Volunteer
By Emily Dresslar
In Telluride, a small town with big-time happenings, everyone has a favorite way to give back to their community. Some volunteers live for the Telluride Bluegrass Festival, while others take their turn serving on the board of a local non-profit organization, bartending at the Telluride AIDS Benefit, or working the checkout at the KOTO-FM radio station’s annual ski swap. For longtime Telluride resident Marilyn Branch, however, it is easier to ask in which community organizations and festivals she is not involved. “Blues and Brews,” she answers definitively. “I have to just enjoy myself during at least one event a year.”
The rest of the year it’s back to work, and not just the kind she gets paid for as a professional event planner with her own business, Weddings in Telluride. It’s also her volunteer duties, which were extensive enough to have Branch recognized as 2009’s Citizen of the Year by the Telluride Foundation for her 25 years of service to the community.

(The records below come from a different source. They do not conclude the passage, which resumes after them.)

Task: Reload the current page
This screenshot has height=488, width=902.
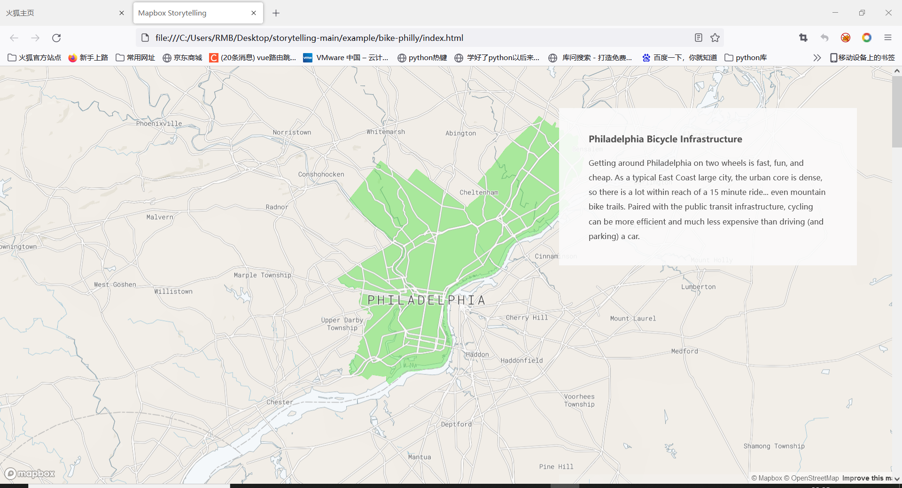Action: (x=56, y=38)
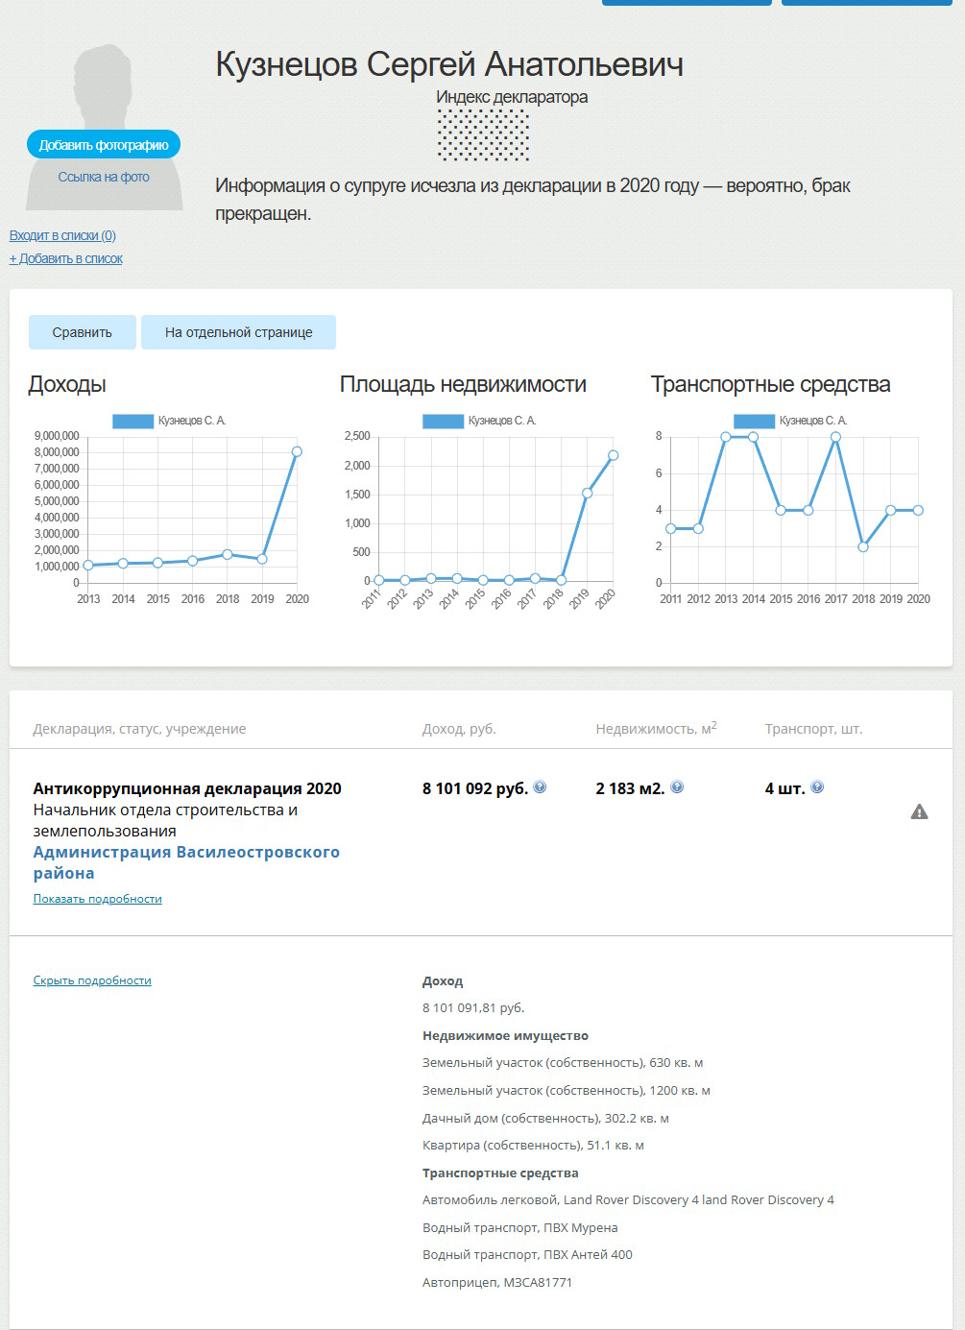The height and width of the screenshot is (1330, 965).
Task: Click + Добавить в список link
Action: [66, 258]
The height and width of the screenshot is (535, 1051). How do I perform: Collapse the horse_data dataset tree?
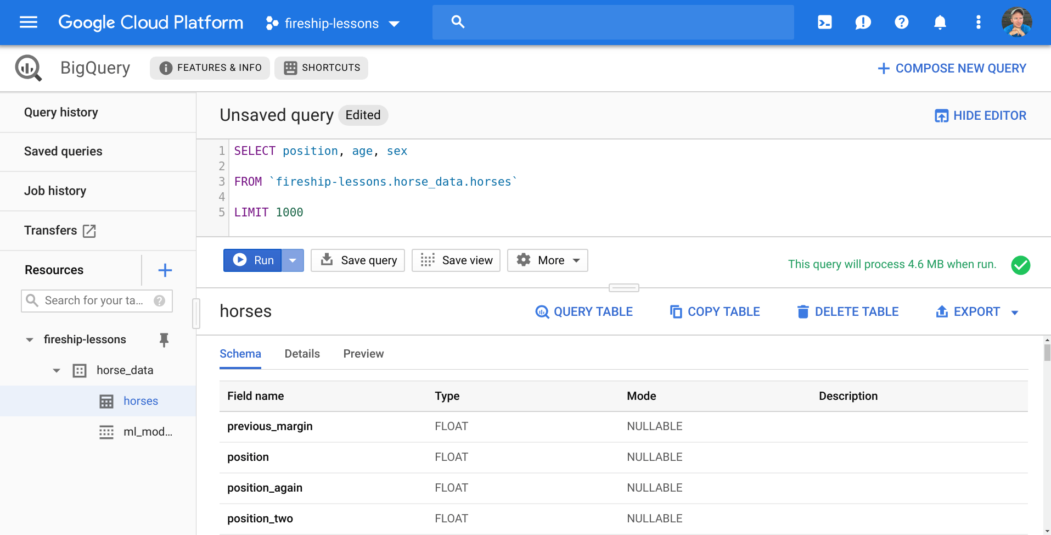coord(57,371)
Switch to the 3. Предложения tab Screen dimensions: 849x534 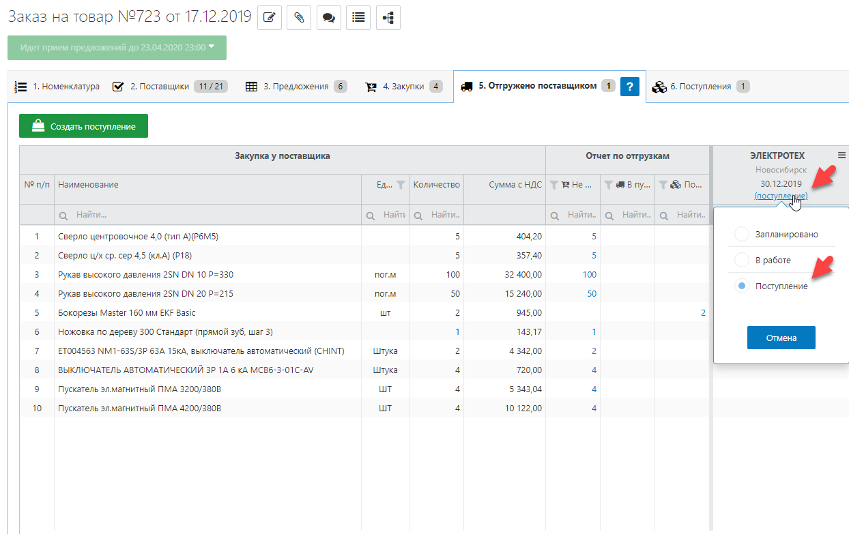point(296,87)
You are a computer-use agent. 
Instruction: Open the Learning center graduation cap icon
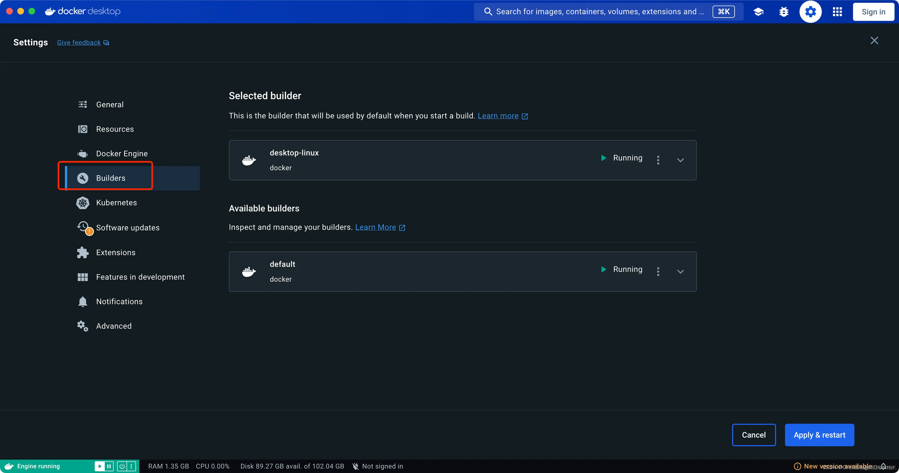pyautogui.click(x=758, y=12)
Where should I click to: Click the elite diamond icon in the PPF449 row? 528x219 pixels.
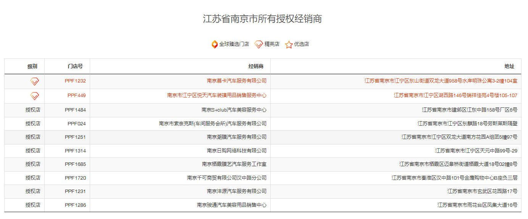pyautogui.click(x=35, y=96)
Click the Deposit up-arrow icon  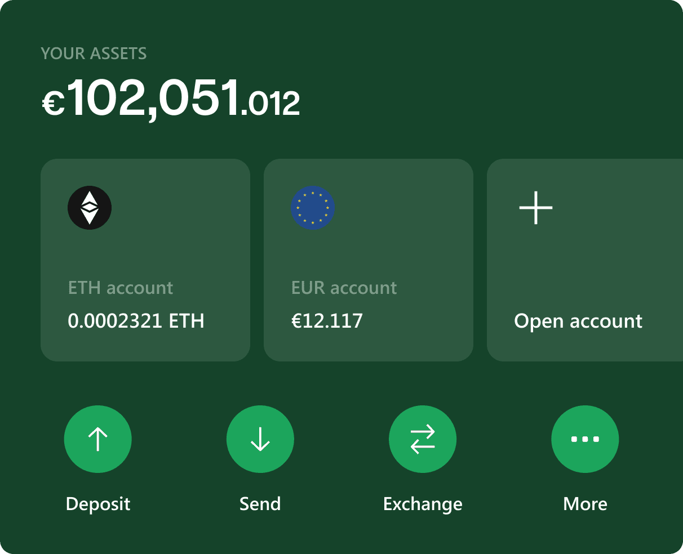pos(98,439)
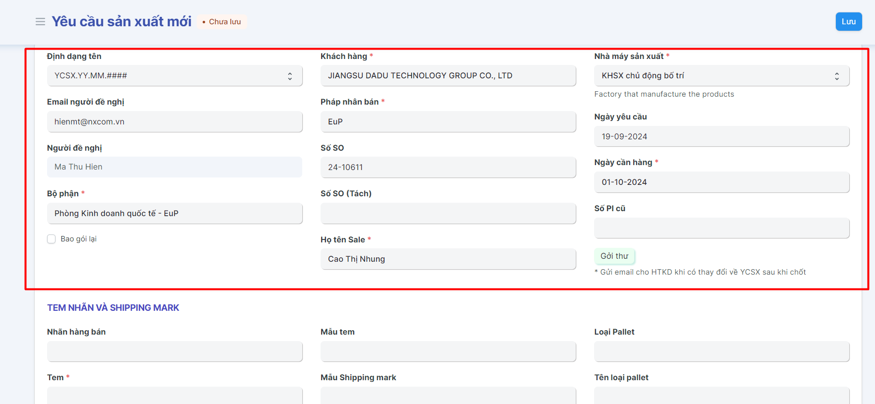The height and width of the screenshot is (404, 875).
Task: Open the Định dạng tên dropdown
Action: (x=174, y=76)
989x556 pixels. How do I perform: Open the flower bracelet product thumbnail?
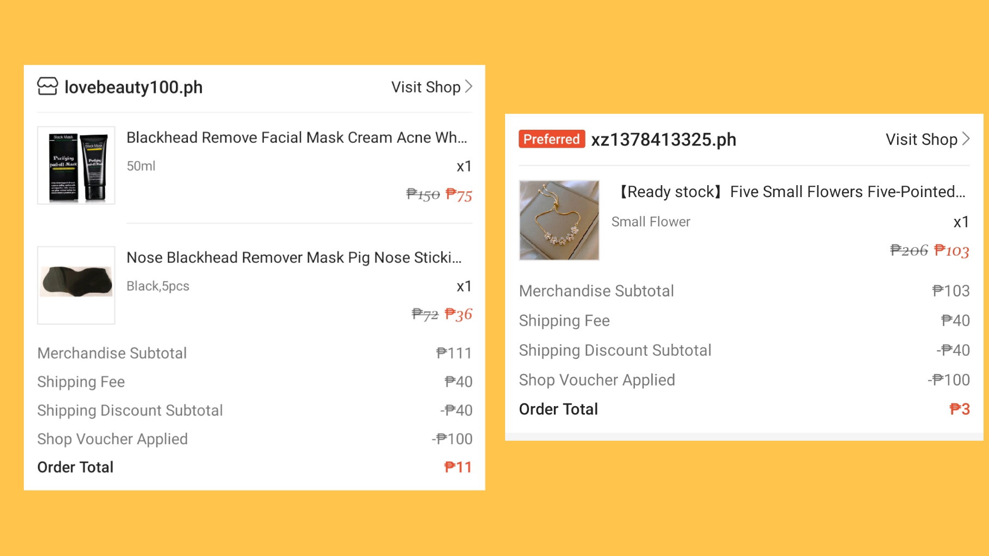(x=559, y=220)
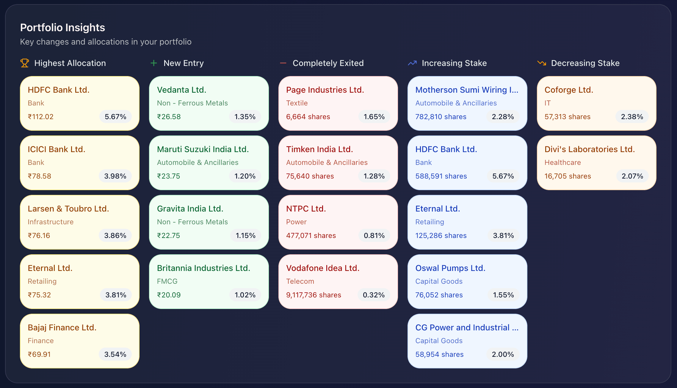The width and height of the screenshot is (677, 388).
Task: Select the Divi's Laboratories Ltd. card
Action: coord(596,163)
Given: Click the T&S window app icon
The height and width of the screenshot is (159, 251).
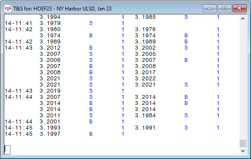Looking at the screenshot, I should coord(8,8).
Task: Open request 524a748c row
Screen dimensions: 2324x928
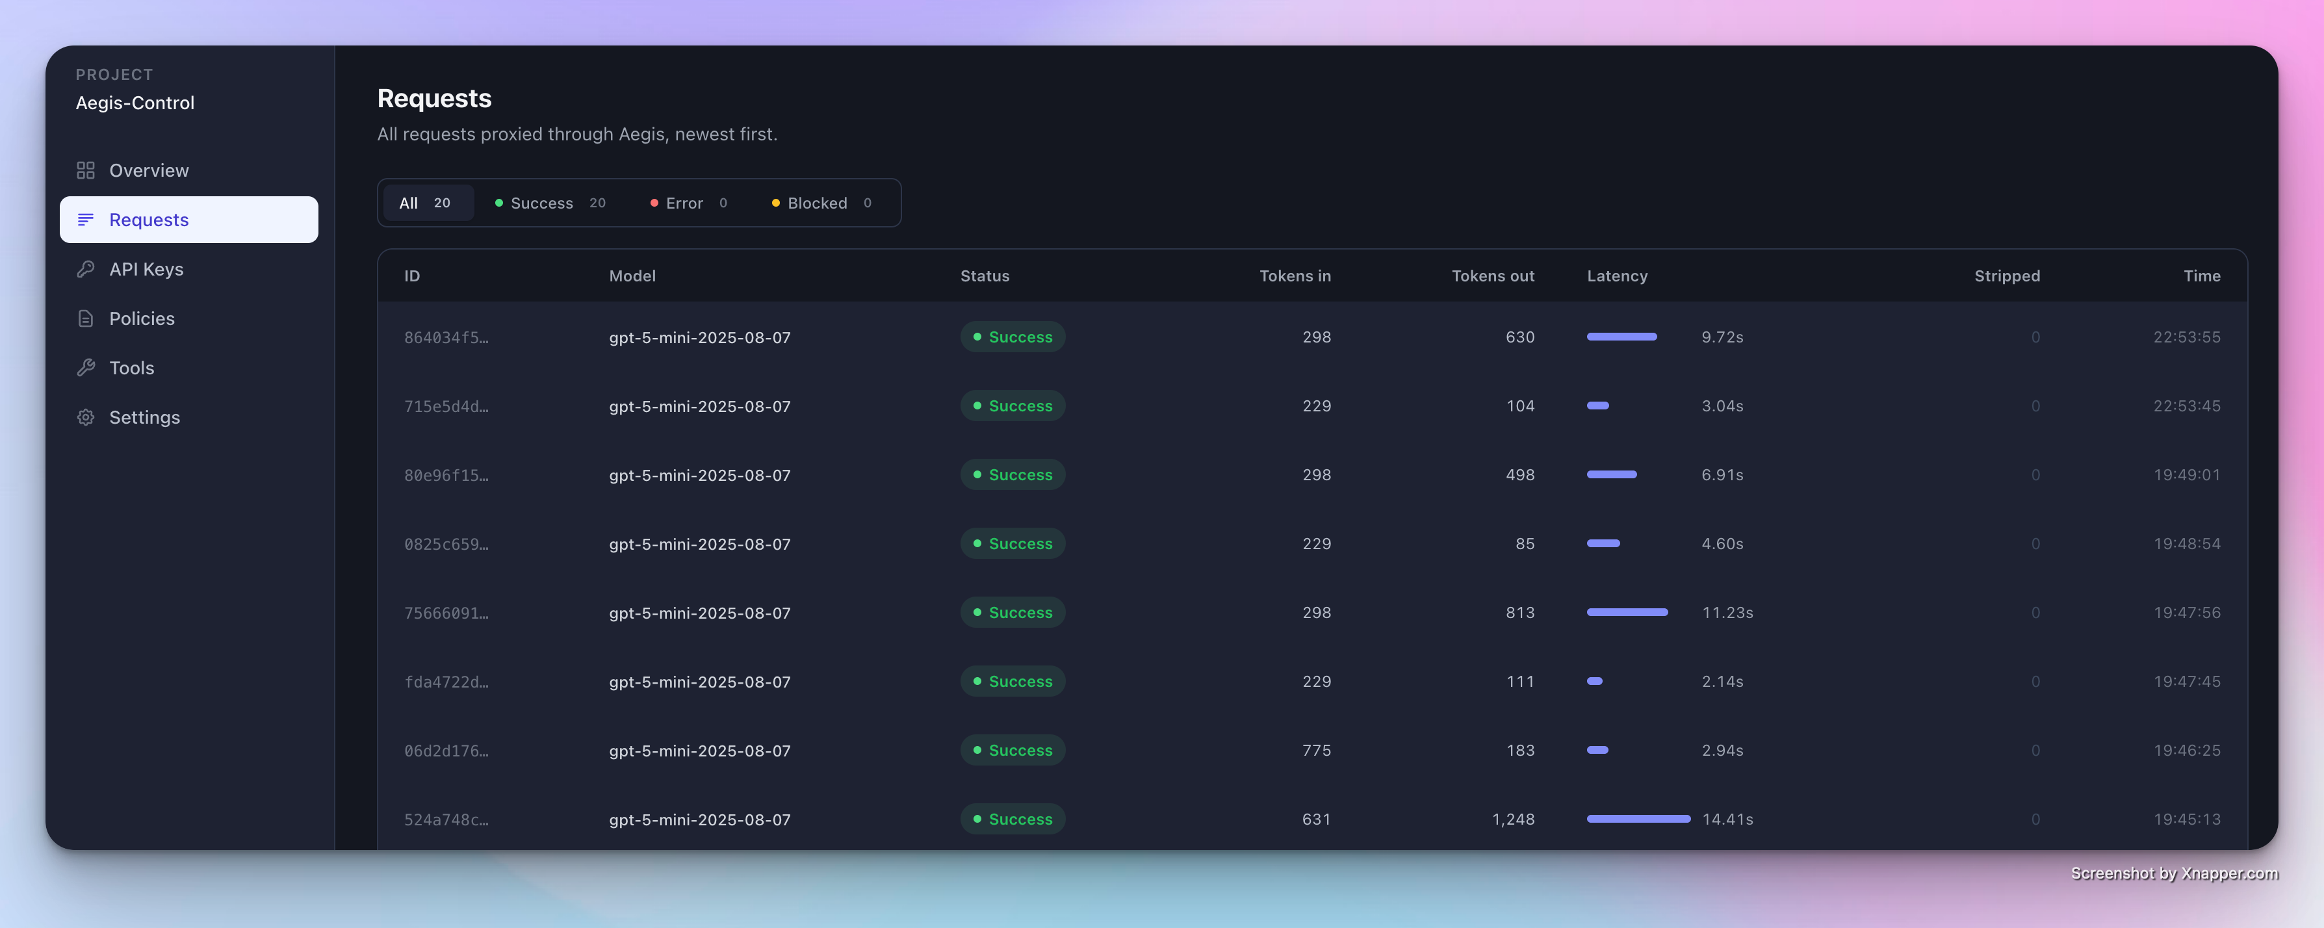Action: point(447,820)

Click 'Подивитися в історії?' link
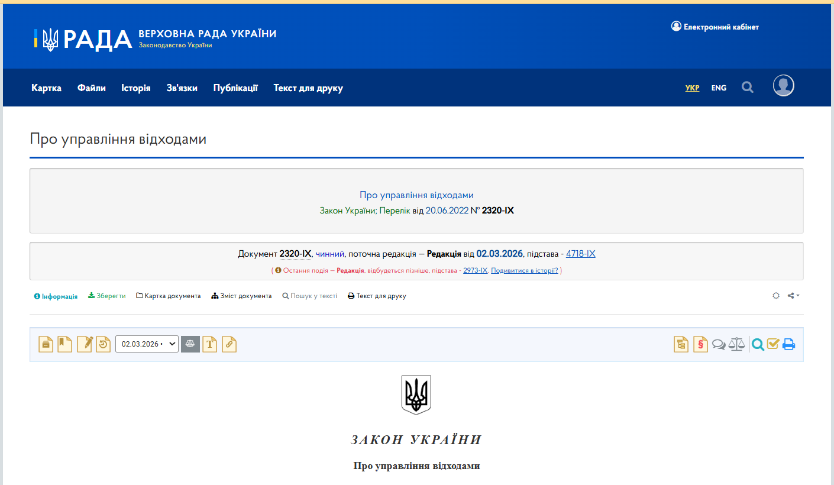click(524, 270)
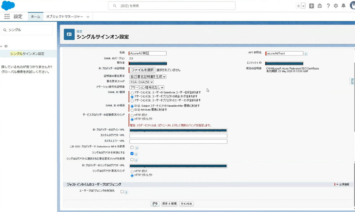The image size is (355, 212).
Task: Click the キャンセル button
Action: 186,204
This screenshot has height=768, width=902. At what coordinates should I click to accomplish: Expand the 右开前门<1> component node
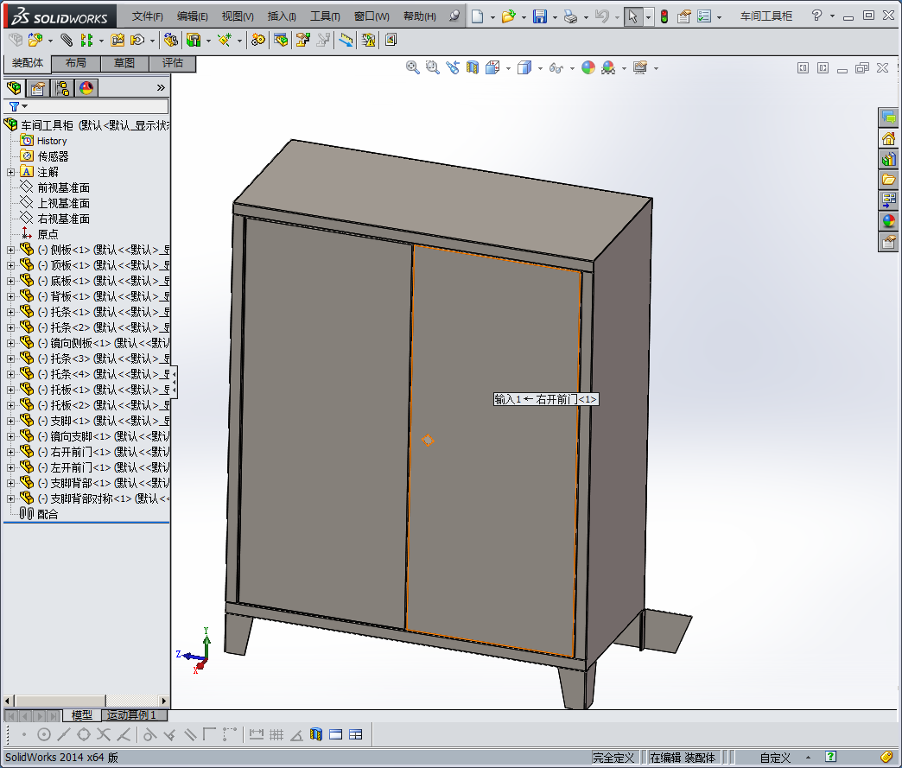click(10, 452)
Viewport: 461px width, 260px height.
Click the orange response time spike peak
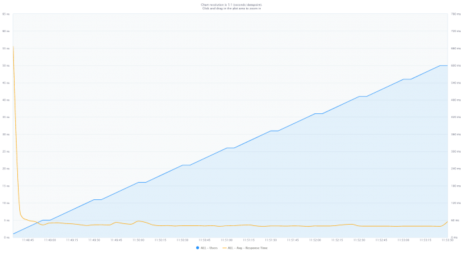(x=13, y=47)
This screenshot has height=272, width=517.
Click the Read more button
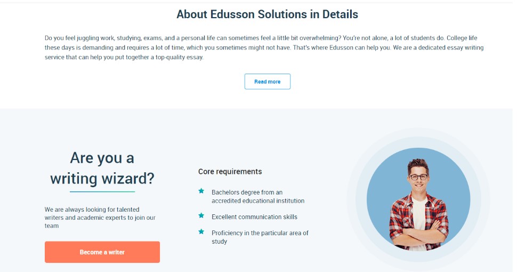(268, 82)
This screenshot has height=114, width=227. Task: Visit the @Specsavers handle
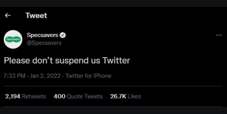44,43
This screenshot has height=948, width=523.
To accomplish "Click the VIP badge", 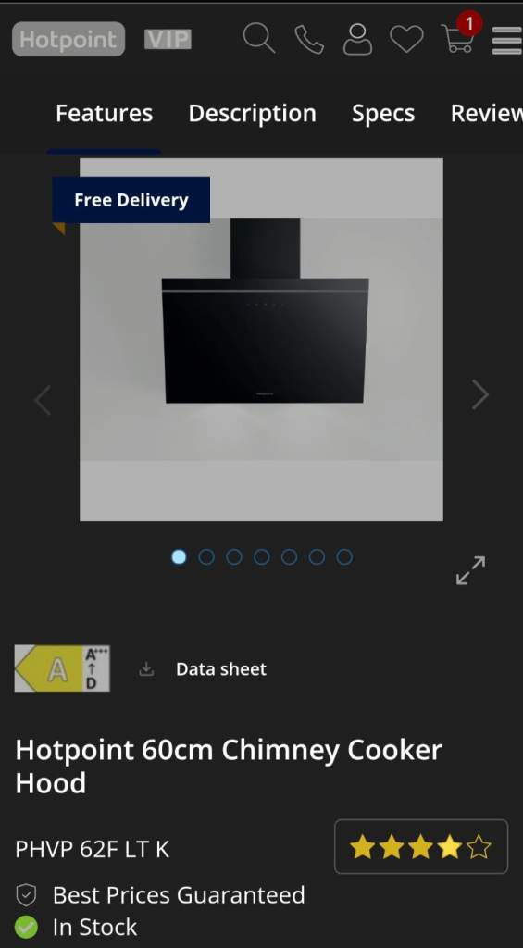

At one time or another, Branch’s beneficence has included (but is not limited to) the Telluride Rotary Club and its international student exchange program, Angel Baskets, Young Life, Telluride Wine Festival, Telluride Jazz Celebration, the local women’s network, Bluegrass Festival, Christ Church and the Balloon Festival.
It is Telluride’s Balloon Fest, the summer season’s most picturesque yet precarious festival, for which Branch is perhaps best known. For 17 years she’s headed up the small event that occurs each June—or not—depending on which way the wind blows. The festival’s early morning hot air balloon flights and evening “glow” on main street are vulnerable to weather conditions and often get cancelled. “People ask me, ‘Why do you keep trying?’” says Branch. “Because every once and a while, you get to do it. Balloon Fest really gives something to the community. It’s probably one of the most photographed events in town. And it’s one of those first events of the summer season that really brings families out of their homes to greet each other on main street.”
A balloonist herself since the mid-1970s, Branch loves the camaraderie associated with the sport. “It’s a whole community in and of itself,” she says. “I was in Kenya, years ago, and took a commercial trip. I looked at the pilot and said, ‘I know you.’ And he recognized me, too. That’s how it is in that community.”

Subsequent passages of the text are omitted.